F1サンパウロGPのF1スプリントは、レッドブルのマックス・フェルスタッペンが優勝。アルファタウリの角田裕毅は6位に入り、3ポイントを手にした。

 気温27.7度、路面温度52.4度という灼熱のコンディションで、F1サンパウロGPのF1スプリントがスタート時刻を迎えた。このF1スプリントは、タイヤ交換義務のないレースであるが、ほとんどのマシンがソフトタイヤを選択。ハース勢の2台とウイリアムズのローガン・サージェントがミディアムタイヤを選択した。

 ポールポジションからのスタートだったマクラーレンのランド・ノリスは、スタートでマックス・フェルスタッペン(レッドブル)に先行されると、その後にはジョージ・ラッセル(メルセデス)にも抜かれて3番手で1周目を終了。角田裕毅(アルファタウリ)も6番グリッドからのスタートだったが、フェラーリのシャルル・ルクレールに先行されて7番手にポジションを落とした。

 トップ3台が後続を引き離していく中、4番手争いが白熱。スタート直後はセルジオ・ペレス(レッドブル)が4番手を走ったが、一旦はルイス・ハミルトン(メルセデス)が先行。ただペレスがこれを取り戻し、そのバトルの隙をルクレールも狙った。このバトルの真後ろに、角田も必死に食らいついていく、そんな状況であった。

 5周目のターン1ではノリスがラッセルを抜き返し、2番手を取り戻した。ノリスはスタート直後こそペースが上がらなかったが、次第にペースを上げ、ラッセルを交わすとフェルスタッペンとの差を詰めにかかった。

 4番手争いから抜け出したペレスは、ノリスに抜かれてペースが落ちたラッセルに接近。9周目のターン1で一旦前に出た。しかしその後、ターン4に向けてのDRS区間でラッセルが再びオーバーテイク。ここはラッセルが3番手を守った格好だ。ただふたりのペース差は明らかで、10周目のターン1でペレスがラッセルを料理。
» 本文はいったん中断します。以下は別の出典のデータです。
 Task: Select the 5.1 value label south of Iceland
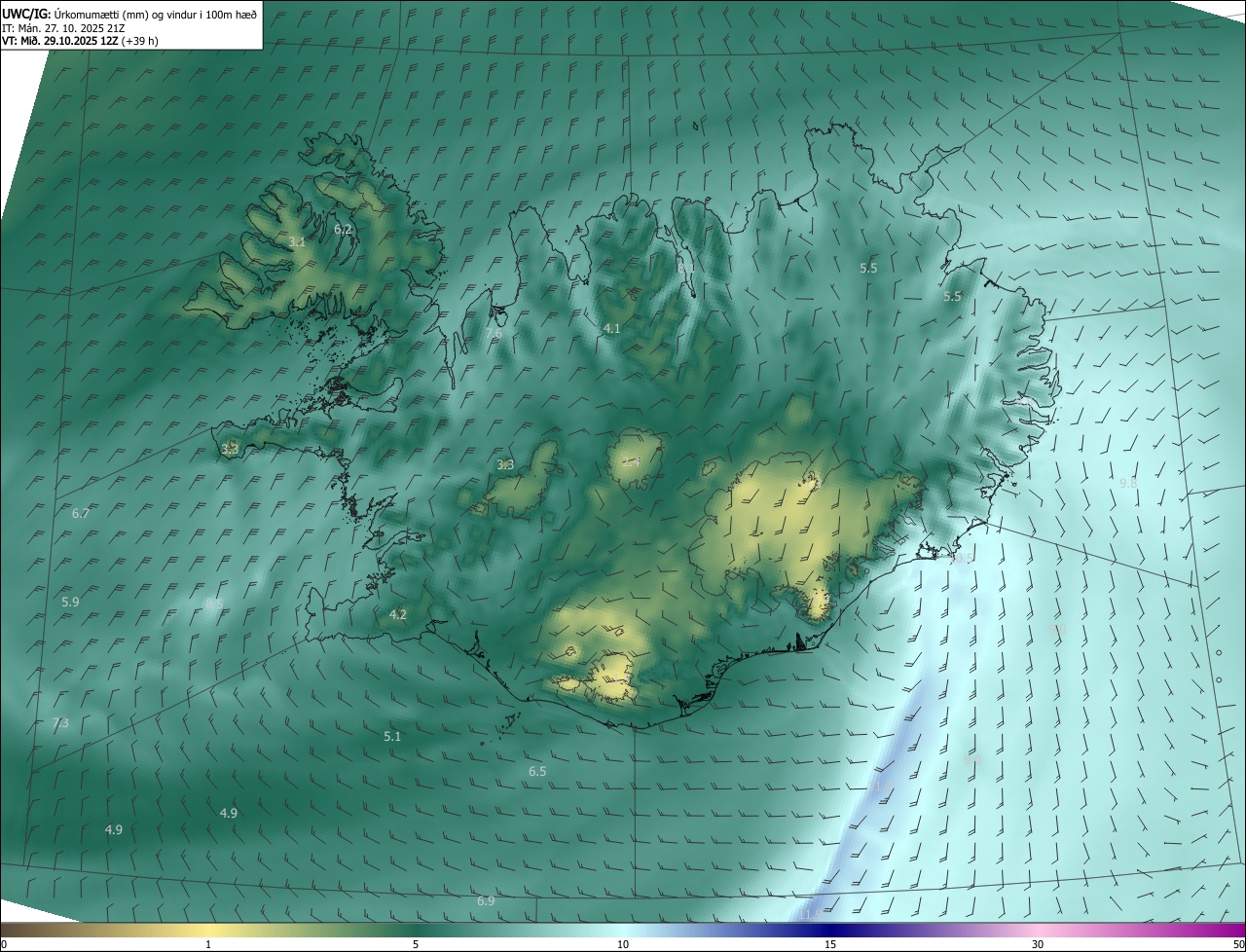tap(392, 736)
続くDRS区間でもラッセルの逆襲を阻止し、3番手を確固たるものとした。

 ペースが上がらないのはフェラーリ勢だった。ルクレールは角田に、カルロス・サインツJr.はダニエル・リカルドにと、フェラーリの2台がいずれもアルファタウリに厳しいプレッシャーをかけられる展開である。フェラーリ勢は中古のソフトタイヤ、アルファタウリ勢は新品のソフトタイヤを選択したことも、これに影響していたかもしれない。
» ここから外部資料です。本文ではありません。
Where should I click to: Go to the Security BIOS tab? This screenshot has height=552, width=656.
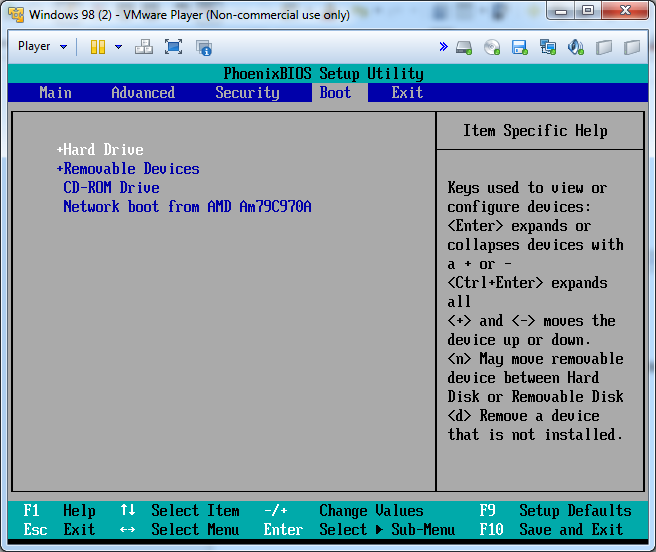point(247,93)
 12周目のターン1で、リカルドは一旦サインツJr.の前に。しかしサインツJr.は続くDRS区間で抜き返すことに成功し、ポジションを譲らない。14周目にも同じ展開でリカルドがサインツJr.に仕掛けるも、やはりオーバーテイクを完成させるには至らず。逆に一瞬の隙を突かれ、オスカー・ピアストリ(マクラーレン)に先行されてしまった。

 21周目、突如ペースを落としたハミルトンに、ルクレールが襲いかかる。ルクレールはこれを難なくオーバーテイクすると、22周目には角田もこれを交わして6番手に浮上した。ただ、角田はハミルトンを攻略するのがルクレールよりも1周遅れてしまったため、この間にルクレールに逃げられてしまう形になった。
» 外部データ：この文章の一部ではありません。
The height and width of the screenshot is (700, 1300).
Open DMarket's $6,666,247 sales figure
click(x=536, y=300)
 レース終盤、フェルスタッペンがノリスを引き離し、最終的には4.2秒差をつけてトップチェッカー。今季F1スプリントでの4勝目を挙げた。2位にはノリスが入った。

 3位はレッドブルのペレス。ペレスとしては、イタリアGP決勝以来のトップ3フィニッシュである。

 4位にはラッセルが入ったが、終盤は苦しい戦いを強いられた。5位にはルクレール。ルクレールは残っていた新品のソフトタイヤを使わず、敢えて中古のソフトタイヤで5位を手にした。決勝へ向けた戦略の一端だったのだろう。

 6位には角田が入った。角田は最終的にルクレールまで0.6秒差まで迫ったが、ハミルトンを攻略するのが遅れたことで、ルクレールに届かなかった。あと数周あれば、ルクレールやラッセルを攻略できた、そんな可能性も見えたレース展開であった。また角田はタイヤマネジメントをしっかりと成功させていたようで、日曜日(日本時間月曜日)の決勝レースは後方からのレースとなるが、追い上げに期待がかかる。

 ハミルトンは結局角田から5.5秒遅れた7位。メルセデス勢はラッセルも含め、タイヤマネジメントという面では決勝に向けて大いに課題が残った格好だ。サインツJr.が8位で入賞の最後の1席を確保した。

 リカルドは最後サインツJr.まで0.19秒まで迫ったが、ポイントを手にすることができなかった。